情報処理推進機構(IPA)は2019年1月24日、IT(情報技術)に関する国家試験「基本情報技術者試験」の出題内容を20年春期から見直すと発表した。午後の試験で選択できるプログラミング言語のうち、COBOL(コボル)を廃止してPython(パイソン)を新たに採用する。加えてプログラミングや理数能力を重視し、問題数や配点を見直す。
COBOLを廃止する理由についてIPAは、教育機関などで指導言語として採用される機会が減っていることや、試験における選択率が極端に下がっていることを挙げる。IPAによると、18年秋期の基本情報技術者試験でCOBOLを選んだ人の割合は4.6%だった。
COBOLの代わりにPythonを選んだ理由については、「適用範囲の拡大や、人工知能(AI)に関連する主要なオープンソース・ソフトウエア(OSS)での採用が広がっているため」とする。Pythonのシラバス(授業計画)やサンプル問題は19年10月に公開される予定だ。

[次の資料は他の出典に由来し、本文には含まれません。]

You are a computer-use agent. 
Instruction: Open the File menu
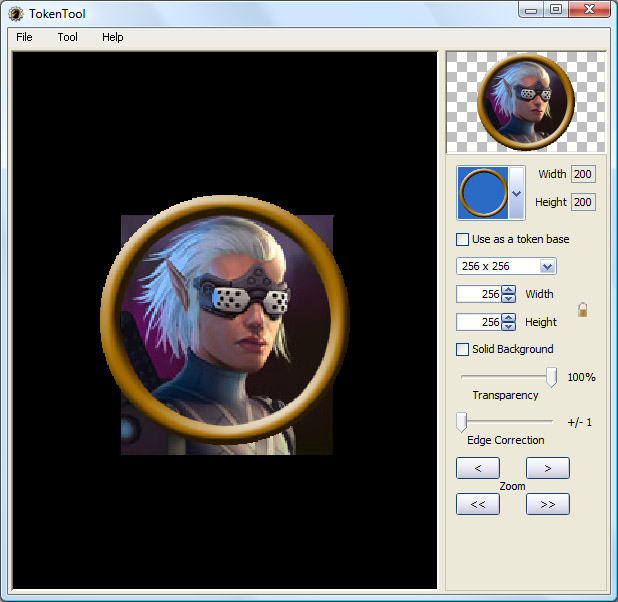24,37
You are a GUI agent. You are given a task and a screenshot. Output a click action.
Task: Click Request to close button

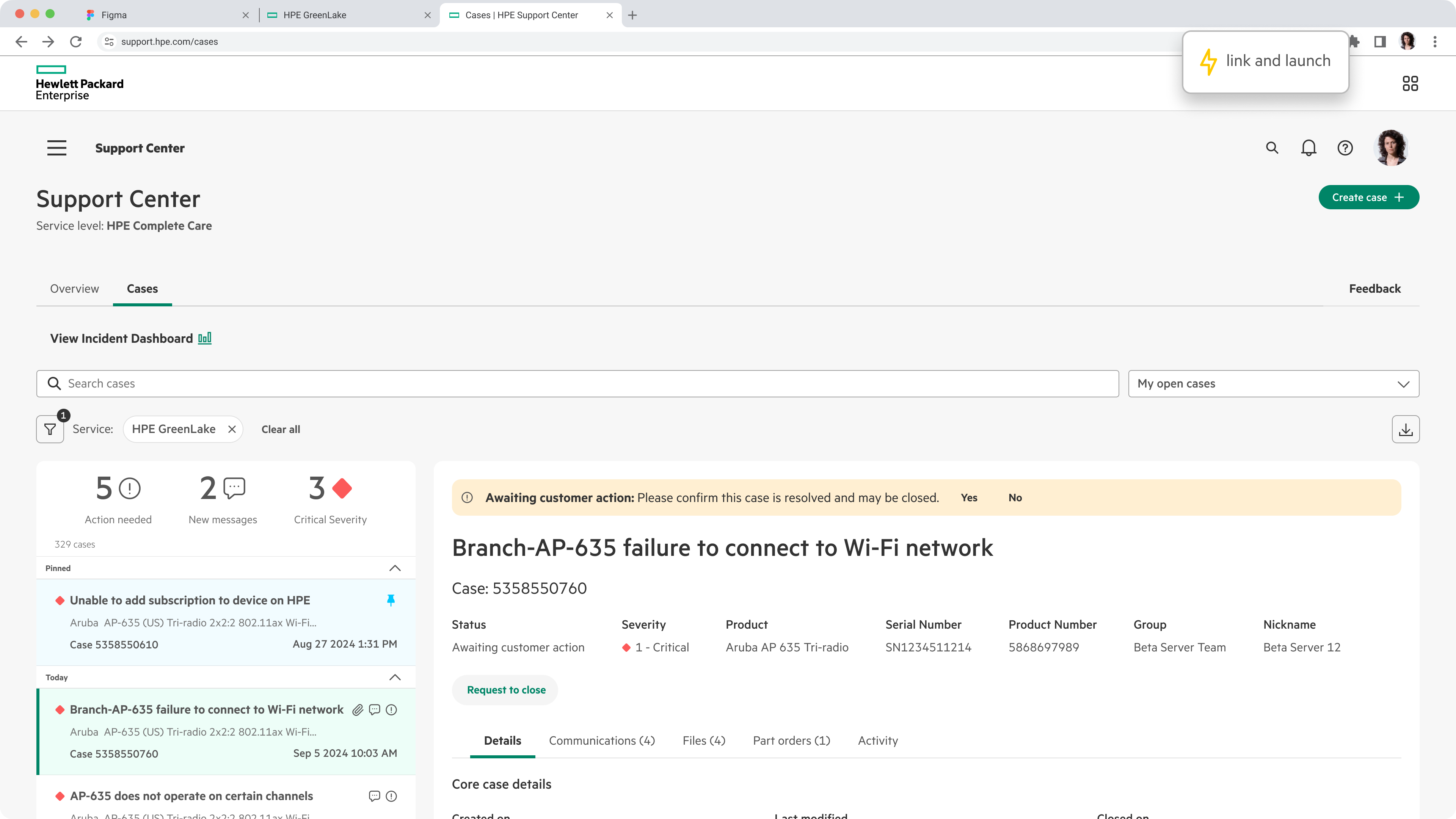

問題数の見直しでは、これまで独立していた「システム戦略」などを問うストラテジー分野の出題を「プロジェクトマネジメント」などを含むマネジメント分野に統合するなどして、問題数を減らす。配点の見直しでは、「ソフトウェア開発」の配点をこれまでの20点から25点に、「情報セキュリティ」を12点から20点に変更するなどした。
IPAは今回の見直しについて、「AI人材育成のニーズなどを踏まえた」と説明する。COBOLが選択できるのは19年秋期の試験までとなり、20年春期試験以降はC、Java、Python、アセンブラ、表計算ソフトの5つから選択することになる。